Hanya sekejap, Tuan Zhang di tengah jalan langsung tercabik menjadi puluhan potongan daging yang terpencar, dan pedang terbang membakar energi, bahkan tak menyisakan sedikit pun arwahnya, benar-benar lenyap tanpa jejak!
Para manusia biasa, kapan pernah melihat pertarungan sekejam ini!
Belum sempat kedua pria berbusana mewah berkata apa-apa, semua pedagang di jalan sudah berteriak dan melarikan diri, meninggalkan jalan yang tadinya ramai menjadi sepi tak berpenghuni.
“Akan terjadi bencana besar!”
Dari Zhiwei Lou, Wang Zhiwei pun gemetar, perlahan menutup jendela, berusaha menenangkan diri, lalu segera memerintah, “Siapkan kuda! Siapkan kereta! Kumpulkan buku catatan, emas dan perhiasan! Beritahu semua orang di tenggara kota, segera pindah ke barat!”

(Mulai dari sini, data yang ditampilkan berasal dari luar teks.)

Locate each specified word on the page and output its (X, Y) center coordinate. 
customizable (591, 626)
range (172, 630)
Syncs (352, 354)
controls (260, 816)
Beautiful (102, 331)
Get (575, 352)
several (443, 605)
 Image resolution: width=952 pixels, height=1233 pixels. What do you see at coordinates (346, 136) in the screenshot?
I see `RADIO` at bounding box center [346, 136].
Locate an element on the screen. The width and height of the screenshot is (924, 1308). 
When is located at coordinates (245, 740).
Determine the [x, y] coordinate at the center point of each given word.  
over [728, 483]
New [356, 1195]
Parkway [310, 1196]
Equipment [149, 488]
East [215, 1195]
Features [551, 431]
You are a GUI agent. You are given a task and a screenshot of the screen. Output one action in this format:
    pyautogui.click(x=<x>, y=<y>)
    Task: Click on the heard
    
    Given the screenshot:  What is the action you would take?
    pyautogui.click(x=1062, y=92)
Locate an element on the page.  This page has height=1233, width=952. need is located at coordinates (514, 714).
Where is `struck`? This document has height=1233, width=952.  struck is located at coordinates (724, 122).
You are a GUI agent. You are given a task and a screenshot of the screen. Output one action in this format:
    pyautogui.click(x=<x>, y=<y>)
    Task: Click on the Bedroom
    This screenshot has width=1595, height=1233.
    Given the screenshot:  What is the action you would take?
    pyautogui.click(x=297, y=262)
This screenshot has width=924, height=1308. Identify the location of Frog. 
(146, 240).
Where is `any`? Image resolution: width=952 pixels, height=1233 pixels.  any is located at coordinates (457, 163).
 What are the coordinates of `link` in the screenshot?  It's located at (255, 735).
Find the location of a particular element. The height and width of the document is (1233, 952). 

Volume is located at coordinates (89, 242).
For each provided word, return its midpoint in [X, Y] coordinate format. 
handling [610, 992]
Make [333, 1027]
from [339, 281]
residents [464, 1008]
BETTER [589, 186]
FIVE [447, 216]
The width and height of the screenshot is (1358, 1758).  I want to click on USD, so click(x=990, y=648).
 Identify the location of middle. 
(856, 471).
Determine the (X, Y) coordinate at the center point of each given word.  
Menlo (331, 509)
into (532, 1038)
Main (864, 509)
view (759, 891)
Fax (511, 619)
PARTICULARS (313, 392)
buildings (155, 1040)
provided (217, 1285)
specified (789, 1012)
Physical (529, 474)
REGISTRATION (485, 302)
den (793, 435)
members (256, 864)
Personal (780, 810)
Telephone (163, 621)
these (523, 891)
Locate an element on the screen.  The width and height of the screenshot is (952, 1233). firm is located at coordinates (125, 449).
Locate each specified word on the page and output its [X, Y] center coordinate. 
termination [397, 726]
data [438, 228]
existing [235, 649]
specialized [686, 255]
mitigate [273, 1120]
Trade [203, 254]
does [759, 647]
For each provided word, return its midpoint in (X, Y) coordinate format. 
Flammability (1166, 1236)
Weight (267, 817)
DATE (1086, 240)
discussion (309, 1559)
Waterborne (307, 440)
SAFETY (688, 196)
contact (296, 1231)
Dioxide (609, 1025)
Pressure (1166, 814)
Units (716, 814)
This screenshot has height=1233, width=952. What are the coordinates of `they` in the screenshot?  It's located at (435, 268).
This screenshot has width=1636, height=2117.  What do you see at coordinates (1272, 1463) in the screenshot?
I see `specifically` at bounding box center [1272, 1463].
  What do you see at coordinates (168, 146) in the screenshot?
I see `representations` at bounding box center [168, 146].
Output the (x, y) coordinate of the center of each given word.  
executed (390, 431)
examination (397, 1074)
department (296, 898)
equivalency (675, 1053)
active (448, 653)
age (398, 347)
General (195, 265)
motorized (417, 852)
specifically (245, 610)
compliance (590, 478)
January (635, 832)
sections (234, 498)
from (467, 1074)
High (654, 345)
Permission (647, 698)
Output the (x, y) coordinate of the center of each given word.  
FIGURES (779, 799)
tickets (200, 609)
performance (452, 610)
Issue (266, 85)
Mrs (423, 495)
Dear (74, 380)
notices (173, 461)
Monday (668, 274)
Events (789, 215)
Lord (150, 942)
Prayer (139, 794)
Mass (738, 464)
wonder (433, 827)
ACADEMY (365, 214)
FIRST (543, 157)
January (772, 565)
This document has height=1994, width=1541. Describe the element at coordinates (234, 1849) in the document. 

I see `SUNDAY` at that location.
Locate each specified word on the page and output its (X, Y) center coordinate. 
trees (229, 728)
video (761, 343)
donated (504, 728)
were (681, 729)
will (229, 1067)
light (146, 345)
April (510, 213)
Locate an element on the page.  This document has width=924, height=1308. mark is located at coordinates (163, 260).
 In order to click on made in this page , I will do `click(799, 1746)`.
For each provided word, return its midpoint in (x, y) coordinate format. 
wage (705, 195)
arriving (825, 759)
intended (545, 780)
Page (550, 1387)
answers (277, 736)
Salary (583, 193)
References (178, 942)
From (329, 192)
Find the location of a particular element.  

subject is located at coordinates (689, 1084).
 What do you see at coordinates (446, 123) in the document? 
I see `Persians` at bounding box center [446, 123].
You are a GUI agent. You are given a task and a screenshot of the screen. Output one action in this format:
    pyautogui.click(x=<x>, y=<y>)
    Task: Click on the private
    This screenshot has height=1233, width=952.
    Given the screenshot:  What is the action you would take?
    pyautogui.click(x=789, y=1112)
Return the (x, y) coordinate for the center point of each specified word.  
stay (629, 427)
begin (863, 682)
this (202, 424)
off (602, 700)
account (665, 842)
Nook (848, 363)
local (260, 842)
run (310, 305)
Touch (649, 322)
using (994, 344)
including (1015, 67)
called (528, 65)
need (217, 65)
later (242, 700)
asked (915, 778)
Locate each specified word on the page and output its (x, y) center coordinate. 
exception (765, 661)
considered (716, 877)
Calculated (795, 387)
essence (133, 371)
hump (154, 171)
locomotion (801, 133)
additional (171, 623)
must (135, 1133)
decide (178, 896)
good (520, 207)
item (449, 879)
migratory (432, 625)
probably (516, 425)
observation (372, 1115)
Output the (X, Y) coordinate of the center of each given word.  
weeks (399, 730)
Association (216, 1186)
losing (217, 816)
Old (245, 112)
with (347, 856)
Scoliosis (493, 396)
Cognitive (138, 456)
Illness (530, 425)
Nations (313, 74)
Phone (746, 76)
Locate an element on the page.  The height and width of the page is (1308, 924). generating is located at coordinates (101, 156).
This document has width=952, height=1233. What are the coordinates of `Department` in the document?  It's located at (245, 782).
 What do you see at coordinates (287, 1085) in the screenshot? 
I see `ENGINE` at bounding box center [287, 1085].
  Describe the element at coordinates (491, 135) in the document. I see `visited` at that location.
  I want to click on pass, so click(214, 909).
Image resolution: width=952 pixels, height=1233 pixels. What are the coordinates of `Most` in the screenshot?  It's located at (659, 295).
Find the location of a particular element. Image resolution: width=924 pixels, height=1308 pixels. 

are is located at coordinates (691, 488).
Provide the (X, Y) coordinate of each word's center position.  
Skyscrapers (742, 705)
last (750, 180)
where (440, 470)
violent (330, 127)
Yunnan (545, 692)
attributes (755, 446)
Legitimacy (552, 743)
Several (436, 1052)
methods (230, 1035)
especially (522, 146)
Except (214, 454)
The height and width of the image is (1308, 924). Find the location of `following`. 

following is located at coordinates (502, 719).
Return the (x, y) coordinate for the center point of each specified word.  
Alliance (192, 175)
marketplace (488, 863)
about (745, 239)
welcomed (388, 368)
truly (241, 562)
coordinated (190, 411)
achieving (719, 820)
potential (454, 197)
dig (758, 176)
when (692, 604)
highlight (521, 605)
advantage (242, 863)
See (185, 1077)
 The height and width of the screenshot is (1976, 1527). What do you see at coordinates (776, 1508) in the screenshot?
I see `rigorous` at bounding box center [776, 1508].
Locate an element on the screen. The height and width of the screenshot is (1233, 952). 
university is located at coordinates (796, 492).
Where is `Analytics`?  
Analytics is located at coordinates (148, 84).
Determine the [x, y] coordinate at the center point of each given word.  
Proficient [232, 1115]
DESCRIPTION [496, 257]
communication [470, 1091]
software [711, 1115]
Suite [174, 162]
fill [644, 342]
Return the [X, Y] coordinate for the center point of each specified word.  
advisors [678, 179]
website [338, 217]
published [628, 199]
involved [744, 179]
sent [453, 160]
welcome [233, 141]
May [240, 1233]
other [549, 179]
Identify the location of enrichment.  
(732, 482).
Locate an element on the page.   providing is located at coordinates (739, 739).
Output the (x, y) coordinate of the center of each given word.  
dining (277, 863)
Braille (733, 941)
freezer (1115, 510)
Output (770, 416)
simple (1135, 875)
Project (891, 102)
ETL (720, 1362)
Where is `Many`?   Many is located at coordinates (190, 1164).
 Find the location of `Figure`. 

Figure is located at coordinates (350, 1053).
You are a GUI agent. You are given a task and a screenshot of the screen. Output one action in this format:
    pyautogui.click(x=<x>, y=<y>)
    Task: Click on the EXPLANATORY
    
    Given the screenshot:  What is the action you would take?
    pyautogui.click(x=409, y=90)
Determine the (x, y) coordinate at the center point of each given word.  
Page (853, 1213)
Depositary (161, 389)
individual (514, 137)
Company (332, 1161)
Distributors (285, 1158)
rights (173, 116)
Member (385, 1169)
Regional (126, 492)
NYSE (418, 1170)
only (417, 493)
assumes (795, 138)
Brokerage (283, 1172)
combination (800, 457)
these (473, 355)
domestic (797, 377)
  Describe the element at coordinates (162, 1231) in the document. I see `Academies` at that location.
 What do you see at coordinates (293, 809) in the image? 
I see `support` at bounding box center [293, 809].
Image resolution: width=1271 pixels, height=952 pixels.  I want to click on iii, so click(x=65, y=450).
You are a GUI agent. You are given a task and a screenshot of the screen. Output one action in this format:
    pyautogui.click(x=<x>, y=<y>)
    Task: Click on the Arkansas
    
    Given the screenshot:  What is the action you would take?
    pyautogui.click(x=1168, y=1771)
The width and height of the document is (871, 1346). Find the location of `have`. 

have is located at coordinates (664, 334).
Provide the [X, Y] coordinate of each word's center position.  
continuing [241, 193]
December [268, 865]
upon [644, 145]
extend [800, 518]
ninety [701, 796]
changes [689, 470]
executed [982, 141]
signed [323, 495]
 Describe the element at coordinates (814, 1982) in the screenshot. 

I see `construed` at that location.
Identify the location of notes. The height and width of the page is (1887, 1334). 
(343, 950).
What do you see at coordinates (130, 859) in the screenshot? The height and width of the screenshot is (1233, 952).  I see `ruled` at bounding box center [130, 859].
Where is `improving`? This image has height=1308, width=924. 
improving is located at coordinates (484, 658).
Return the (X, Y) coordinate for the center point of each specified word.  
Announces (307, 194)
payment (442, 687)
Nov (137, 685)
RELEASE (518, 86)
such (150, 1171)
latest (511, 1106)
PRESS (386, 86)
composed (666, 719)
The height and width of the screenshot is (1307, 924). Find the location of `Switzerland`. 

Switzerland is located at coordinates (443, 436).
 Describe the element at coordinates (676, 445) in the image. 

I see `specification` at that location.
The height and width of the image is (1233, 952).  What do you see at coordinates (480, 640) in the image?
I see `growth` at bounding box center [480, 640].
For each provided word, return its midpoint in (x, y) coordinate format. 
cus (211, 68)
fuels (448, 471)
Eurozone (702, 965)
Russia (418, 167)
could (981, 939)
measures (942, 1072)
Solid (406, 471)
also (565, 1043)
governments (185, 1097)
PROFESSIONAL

Pengelola toko besar yang berpengalaman ini sudah tahu, pasti akan terjadi malapetaka, pertarungan pengamal ilmu gaib bahkan tentara pun belum tentu mampu campur tangan, apalagi para pedagang seperti mereka. Meski jarak antara Zhiwei Lou dan jalan yang ditutup masih dua jalan, Wang Zhiwei sama sekali tidak merasa aman.
Di bagian barat kota, Wang Xing Ji juga punya usaha, dan di sana ada barak tentara, paling aman di seluruh kota.
“Para pengamal ilmu gaib yang menentukan hidup mati dalam sekejap, sebesar ini, sebenarnya mereka ingin melawan siapa?”
Para pekerja toko besar bergerak sangat cepat, begitu perintah Wang Zhiwei keluar, barang sudah dikemas, kereta disiapkan. Saat naik kereta dengan pikiran penuh kecemasan, Wang Zhiwei terkejut melihat puluhan bayangan dari seluruh penjuru kota bergerak menuju jalan itu dengan kecepatan luar biasa.